Aquí quedan todavía unas construcciones góticas e italianas a lo largo de las
rápidas calles, como senderos de montaña, empedradas con unos guijarros
afilados. Aquí están cerca los campos de áloes en flor. Las monstruosas plantas
dirigen hacia el cielo su ramo colosal, floreciendo apenas dos veces por siglo
y que, según los poetas, qué bromistas, estallan como una salva de aplausos.
Aquí hay, altos como árboles, vegetaciones
extrañas, erizadas, parecidas a serpientes, y unas palmeras seculares.
Entré en el recinto del amplio castillo,
semejante a un caos de rocas desprendidas. De repente, bajo mis pies, se abría
una estrecha escalera que se dirigía bajo tierra. Descendí y penetré de súbito
en una especie de cisterna, en un lugar sombrío y abovedado, conteniendo un
agua clara y fría, abajo, al fondo, en un hueco del suelo.
Alguien se dirigía hacia mí en medio de las
tinieblas de este pozo. Reconocí a la mujer que vi en el pueblo por la mañana;
después algo blanco pasó junto a su cara; me pareció que era un pañuelo. En efecto, ella lloraba en
soledad.
De repente me habló, avergonzada de haber sido
sorprendida.
-Si, señor, lloro...no suelo hacerlo con
frecuencia. Quizás este agujero lo ha provocado.
Emocionado, traté de consolarla con vagas
palabras, con alguna banalidad.
-No se moleste- dijo ella-. No puede hacer nada
por mí.

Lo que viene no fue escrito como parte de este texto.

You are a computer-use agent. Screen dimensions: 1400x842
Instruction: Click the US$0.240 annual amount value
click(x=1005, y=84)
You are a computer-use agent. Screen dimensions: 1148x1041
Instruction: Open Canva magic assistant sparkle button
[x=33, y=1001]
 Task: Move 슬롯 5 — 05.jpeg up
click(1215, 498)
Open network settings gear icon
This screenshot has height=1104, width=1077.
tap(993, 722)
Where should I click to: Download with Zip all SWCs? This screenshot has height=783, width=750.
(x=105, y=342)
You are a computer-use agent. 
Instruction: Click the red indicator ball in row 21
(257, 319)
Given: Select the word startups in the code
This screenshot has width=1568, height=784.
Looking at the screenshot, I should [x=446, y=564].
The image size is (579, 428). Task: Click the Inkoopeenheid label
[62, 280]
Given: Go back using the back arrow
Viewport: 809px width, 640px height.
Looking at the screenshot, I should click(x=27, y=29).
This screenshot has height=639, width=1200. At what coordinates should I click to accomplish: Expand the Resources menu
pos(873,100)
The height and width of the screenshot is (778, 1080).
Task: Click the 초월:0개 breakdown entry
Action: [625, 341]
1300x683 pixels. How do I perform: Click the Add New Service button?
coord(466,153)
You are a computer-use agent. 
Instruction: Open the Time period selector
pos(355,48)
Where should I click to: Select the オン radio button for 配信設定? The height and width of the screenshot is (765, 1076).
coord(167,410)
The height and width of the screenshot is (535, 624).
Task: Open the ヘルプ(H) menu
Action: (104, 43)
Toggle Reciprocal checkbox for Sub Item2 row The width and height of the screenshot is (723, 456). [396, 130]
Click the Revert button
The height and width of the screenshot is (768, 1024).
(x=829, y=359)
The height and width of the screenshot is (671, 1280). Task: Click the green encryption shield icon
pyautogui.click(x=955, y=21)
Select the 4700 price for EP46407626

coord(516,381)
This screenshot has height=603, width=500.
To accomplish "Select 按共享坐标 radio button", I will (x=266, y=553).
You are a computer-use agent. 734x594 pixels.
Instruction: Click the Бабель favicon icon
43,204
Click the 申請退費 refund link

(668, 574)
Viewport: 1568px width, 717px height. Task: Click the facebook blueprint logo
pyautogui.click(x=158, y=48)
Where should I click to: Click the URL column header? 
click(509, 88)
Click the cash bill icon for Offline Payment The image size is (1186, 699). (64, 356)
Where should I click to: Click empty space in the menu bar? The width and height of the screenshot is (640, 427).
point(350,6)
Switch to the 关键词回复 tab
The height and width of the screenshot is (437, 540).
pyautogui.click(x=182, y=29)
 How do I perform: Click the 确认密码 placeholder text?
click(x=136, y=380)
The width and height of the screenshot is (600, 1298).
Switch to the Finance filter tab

Soy como un perro perdido.
Y allí me contó su historia, bruscamente, como
si brotase un eco de su desgracia.
-Yo fui una mujer feliz, señor, y tengo muy
lejos de aquí un hogar, pero no quiero regresar... tanto es el dolor de mi
corazón. Tengo un hijo. Está en las Indias. Si lo viese no lo reconocería.
Apenas lo vi en toda mi vida. Casi no recuerdo su figura desde que tenía seis
años de edad.
"A los seis años me lo arrebataron; lo
internaron en un pensionado. Venía dos veces al año; y cada vez yo me asombraba
de los cambios en su persona, de encontrarlo más grande sin haberlo visto
crecer. Se me robó su infancia y todas las alegrías de ver crecer a ese pequeño
ser salido de mí.
"A cada una de sus visitas, su cuerpo, su
mirada, sus movimientos, su voz, su risa, no eran las mismas, no eran las
mismas. Un años se dejó crecer la barba; yo quedé estupefacta y triste. Apenas
ya me atrevía a abrazarlo. ¿Era este mi hijo, mi pequeñín rubio de antaño, mi
querido, querido niño que yo había mecido sobre mis rodillas, ese gran muchacho
moreno que me llamaba gravemente "madre" y que parecía amarme por
obligación?
"Mi marido murió; después le tocó a mis
padres; más tarde perdí a mis dos hermanas. Cuando la muerte entra en una
familia, se diría que se despacha realizando la mayor tarea posible para no
tener que regresar pronto.
"Quedé sola. Mi hijo estudiaba Derecho en
París. Yo esperaba vivir y morir cerca de él. Así que partí para permanecer a
su lado, pero él tenía hábitos de un joven y yo era una molestia. Regresé a mi
casa.
"Después se casó. Me creí salvada pero mi
nuera acabó odiándome y me volví a encontrar sola otra vez.
"Como los suegros de mi hijo vivían en las
Indias y como su esposa hacía de él lo que quería, decidieron partir a vivir
con ellos. Ellos lo tienen; lo tienen para ellos. Me lo han robado. Me escribía
cada dos meses. Vino a verme, hace ahora ocho años. Tenía la figura arrugada y
los cabellos blancos. ¿Era posible? ¿Este hombre viejo, mi hijo? ¿Mi pequeñín
de entonces? Sin duda no lo volvería a ver.
"Así pues yo viajo todo el año. Voy de
derecha a izquierda como usted ve, sin nadie que me acompañe.
"Soy como un perro perdido. Adiós, señor.
No se quede cerca de mí. Me da apuro haberle contado todo esto."
Y como yo descendía la colina para regresar,
observé a la vieja mujer de pie sobre una muralla en ruinas, mirando el golfo,
el gran mar a lo lejos, las montañas sombrías y el largo valle.
El viento agitaba como una bandera el bajo de su
falda y el pequeño chal extranjero que llevaba sobre sus flacas espaldas.